Zu aufmüpfig? Vermieter wirft Schwerbehinderten aus Wohnung
Dresden - Er wurde zum Krüppel, weil er einer Frau das Leben rettete: Sven Scheunig (50) kämpft unermüdlich um mehr Selbstständigkeit. Jetzt droht ihm der Rausschmiss aus seiner Wohnung.
Hoch konzentriert, mit dem Blick stur geradeaus gerichtet, stapft Sven in der 3. Etage der Wohnanlage "Palmental" über den Flur.
Mühsam setzt er einen Fuß vor den anderen. Immer wieder gerät er ins Wanken, stützt sich an den Wänden ab, macht aber Meter für Meter gut. Die Ärzte sagten, er wird für immer im Rollstuhl sitzen.
Am 3. August 1990 fuhr der damals 21-Jährige mit Freunden zu einem Thrash-Metal-Konzert in Augsburg.
Am Burkauer Berg auf der A 4 krachte es plötzlich hinter ihnen. Scheunig stieg aus, um Hilfe zu leisten, zog eine Frau aus dem demolierten Wagen.
Dann schleuderte ein anderes Auto in die Unfallstelle, erfasste ihn. Er überlebte schwerverletzt.
Fast 30 Jahre ist das nun her. "Er kämpft wie ein Ochse, versucht selbstständig zu sein", sagt Joachim Schneider (64), langjähriger Freund Scheunigs.

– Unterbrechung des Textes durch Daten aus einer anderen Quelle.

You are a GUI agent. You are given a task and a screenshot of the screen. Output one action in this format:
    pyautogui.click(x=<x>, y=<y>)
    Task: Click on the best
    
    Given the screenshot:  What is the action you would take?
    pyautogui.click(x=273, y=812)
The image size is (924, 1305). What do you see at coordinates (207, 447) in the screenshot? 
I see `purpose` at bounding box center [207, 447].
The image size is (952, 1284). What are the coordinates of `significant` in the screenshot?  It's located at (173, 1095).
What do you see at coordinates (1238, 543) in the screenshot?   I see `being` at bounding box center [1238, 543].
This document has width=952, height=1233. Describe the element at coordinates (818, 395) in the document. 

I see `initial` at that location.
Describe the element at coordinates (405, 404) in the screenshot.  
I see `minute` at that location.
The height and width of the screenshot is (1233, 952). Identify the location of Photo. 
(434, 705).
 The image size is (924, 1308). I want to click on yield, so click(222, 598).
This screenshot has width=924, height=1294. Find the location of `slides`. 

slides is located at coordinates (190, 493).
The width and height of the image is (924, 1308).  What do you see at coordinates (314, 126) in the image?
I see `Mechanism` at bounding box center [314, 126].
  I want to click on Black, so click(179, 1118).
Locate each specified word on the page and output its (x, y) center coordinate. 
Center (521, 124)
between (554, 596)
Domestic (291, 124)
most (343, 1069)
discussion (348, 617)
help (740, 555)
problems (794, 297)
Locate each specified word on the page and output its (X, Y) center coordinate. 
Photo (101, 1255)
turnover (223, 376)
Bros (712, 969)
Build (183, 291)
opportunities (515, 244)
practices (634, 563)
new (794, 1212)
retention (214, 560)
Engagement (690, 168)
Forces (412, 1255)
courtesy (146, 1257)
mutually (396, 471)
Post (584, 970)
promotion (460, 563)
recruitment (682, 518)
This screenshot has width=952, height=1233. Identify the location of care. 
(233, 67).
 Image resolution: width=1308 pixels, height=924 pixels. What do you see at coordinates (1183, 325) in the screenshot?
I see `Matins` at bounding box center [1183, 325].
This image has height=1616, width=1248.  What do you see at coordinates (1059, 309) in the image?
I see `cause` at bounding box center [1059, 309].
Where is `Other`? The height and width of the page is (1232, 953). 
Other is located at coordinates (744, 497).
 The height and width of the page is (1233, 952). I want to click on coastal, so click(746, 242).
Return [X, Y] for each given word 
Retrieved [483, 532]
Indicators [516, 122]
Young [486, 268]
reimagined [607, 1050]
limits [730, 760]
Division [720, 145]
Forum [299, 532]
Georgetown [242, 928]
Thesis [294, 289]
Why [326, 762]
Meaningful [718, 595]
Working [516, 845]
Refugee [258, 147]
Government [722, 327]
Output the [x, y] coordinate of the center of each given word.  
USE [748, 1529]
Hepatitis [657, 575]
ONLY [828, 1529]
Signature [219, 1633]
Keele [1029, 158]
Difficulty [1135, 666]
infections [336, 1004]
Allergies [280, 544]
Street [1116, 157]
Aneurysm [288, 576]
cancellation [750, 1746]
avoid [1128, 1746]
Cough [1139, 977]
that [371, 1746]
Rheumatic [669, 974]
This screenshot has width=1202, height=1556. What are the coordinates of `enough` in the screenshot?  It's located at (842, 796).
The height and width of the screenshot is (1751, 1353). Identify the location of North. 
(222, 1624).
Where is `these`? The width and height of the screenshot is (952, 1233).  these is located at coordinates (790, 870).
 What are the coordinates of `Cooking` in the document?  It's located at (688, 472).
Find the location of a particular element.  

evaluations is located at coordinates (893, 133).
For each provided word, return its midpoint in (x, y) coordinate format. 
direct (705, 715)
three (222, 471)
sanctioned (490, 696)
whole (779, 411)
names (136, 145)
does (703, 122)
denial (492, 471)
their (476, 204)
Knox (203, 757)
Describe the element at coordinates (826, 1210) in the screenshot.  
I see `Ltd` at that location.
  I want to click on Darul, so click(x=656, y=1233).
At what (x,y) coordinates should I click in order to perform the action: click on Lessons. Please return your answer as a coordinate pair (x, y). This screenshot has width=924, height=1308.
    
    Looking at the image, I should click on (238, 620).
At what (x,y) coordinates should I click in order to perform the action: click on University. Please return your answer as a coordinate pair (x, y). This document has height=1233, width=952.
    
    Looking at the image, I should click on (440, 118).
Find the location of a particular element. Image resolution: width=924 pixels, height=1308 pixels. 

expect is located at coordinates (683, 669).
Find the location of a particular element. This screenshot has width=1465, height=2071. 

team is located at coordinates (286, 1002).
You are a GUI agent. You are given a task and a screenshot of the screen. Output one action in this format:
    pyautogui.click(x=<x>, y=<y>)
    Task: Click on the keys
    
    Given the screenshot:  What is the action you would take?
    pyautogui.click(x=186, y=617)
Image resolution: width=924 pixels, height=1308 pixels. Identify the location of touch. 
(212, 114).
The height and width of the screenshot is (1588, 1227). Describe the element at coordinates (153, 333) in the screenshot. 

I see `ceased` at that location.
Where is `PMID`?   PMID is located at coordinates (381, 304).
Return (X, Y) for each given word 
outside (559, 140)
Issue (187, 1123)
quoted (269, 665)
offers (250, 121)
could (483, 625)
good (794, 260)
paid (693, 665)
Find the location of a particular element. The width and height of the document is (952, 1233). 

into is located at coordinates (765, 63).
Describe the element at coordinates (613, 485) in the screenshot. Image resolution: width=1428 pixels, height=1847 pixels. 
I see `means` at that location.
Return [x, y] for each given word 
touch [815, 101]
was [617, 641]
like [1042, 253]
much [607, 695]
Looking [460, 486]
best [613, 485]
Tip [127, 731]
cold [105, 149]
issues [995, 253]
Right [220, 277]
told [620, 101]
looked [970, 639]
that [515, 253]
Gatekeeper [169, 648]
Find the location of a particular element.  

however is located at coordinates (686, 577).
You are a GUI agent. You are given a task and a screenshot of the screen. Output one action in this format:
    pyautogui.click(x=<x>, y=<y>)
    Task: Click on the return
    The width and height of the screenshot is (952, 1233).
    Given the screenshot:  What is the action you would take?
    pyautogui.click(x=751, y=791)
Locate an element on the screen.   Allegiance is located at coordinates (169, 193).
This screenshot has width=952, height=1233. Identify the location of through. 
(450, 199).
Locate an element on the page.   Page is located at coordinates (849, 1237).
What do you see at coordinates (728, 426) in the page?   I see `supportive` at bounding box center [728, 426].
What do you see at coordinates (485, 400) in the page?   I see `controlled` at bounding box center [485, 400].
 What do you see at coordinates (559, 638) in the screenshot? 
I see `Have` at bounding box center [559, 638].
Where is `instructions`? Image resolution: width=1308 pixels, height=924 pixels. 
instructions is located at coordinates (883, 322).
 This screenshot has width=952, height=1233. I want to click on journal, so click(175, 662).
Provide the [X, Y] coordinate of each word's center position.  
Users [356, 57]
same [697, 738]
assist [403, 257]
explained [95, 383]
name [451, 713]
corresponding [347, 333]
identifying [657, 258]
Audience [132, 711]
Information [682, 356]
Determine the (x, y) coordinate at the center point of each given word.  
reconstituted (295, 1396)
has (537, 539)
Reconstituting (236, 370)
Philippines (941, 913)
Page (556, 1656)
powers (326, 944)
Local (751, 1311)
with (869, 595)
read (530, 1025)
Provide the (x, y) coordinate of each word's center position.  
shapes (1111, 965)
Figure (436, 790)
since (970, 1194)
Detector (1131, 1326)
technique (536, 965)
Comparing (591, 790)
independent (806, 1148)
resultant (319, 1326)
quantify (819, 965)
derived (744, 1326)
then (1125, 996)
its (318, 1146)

Im Rollstuhl sitzen will er nicht, seinen Rollator nur benutzen, wenn es nicht anders geht. Jetzt kostet ihm sein Kampfgeist wohl die Wohnung: Die Hausverwaltung hat ihm zum 30. November gekündigt. Über die Gründe wollte sich der Vermieter der Morgenpost gegenüber nicht äußern.
"Ich passe da nicht rein, weil ich was dagegen habe, ständig bevormundet zu werden. Vielleicht bin ich auch zu aufmüpfig", vermutet Scheunig. Die Wohnanlage an der Gerokstraße ist auf die Bedürfnisse von Senioren ausgerichtet, nicht aber auf die eines Schwerbehinderten.
Beim Lauftraining im Gang ist er schon mal gestürzt. Mieter gaben an, damit überfordert zu sein. Mit seiner direkten Art auch. Sven Scheunig will die Kündigung anfechten.